» RECORDS PROVIDED:

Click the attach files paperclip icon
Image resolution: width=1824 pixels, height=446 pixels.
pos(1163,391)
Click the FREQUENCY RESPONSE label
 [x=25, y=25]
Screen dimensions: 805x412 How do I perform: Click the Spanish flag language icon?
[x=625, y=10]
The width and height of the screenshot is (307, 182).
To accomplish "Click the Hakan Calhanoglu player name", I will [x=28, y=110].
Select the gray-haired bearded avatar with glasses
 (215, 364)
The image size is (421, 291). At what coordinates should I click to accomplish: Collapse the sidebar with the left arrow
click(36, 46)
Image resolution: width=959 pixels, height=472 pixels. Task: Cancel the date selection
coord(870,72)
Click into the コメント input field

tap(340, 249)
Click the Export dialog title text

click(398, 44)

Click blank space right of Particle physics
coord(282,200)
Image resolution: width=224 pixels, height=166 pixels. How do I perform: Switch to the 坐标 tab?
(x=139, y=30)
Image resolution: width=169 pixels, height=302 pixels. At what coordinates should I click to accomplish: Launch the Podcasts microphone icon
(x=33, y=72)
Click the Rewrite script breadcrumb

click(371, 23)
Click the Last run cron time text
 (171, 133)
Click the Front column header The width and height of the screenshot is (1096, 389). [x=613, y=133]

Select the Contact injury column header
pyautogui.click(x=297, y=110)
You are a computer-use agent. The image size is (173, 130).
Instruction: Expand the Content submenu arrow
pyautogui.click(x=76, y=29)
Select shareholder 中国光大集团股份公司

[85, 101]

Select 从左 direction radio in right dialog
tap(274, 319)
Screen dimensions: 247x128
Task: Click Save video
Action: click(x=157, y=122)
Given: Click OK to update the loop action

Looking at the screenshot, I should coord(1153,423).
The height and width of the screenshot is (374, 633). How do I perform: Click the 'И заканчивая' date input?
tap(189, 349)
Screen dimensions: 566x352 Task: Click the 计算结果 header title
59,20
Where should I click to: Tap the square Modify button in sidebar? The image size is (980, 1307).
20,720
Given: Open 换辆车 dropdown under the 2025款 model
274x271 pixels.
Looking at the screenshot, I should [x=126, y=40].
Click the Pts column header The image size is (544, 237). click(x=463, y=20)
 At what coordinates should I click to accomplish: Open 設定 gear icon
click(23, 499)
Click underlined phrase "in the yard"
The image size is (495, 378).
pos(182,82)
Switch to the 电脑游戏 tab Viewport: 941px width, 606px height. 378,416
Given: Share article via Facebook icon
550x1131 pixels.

» WHAT THIS TASK INVOLVES: Take the lines above from the one holding "Screen dimensions: 566x352" to the last and output them exactly.

» RESPONSE:
Screen dimensions: 566x352 Task: Click the 计算结果 header title
59,20
Where should I click to: Tap the square Modify button in sidebar? The image size is (980, 1307).
20,720
Given: Open 换辆车 dropdown under the 2025款 model
274x271 pixels.
Looking at the screenshot, I should [x=126, y=40].
Click the Pts column header The image size is (544, 237). click(x=463, y=20)
 At what coordinates should I click to accomplish: Open 設定 gear icon
click(23, 499)
Click underlined phrase "in the yard"
The image size is (495, 378).
pos(182,82)
Switch to the 电脑游戏 tab Viewport: 941px width, 606px height. 378,416
Given: Share article via Facebook icon
550x1131 pixels.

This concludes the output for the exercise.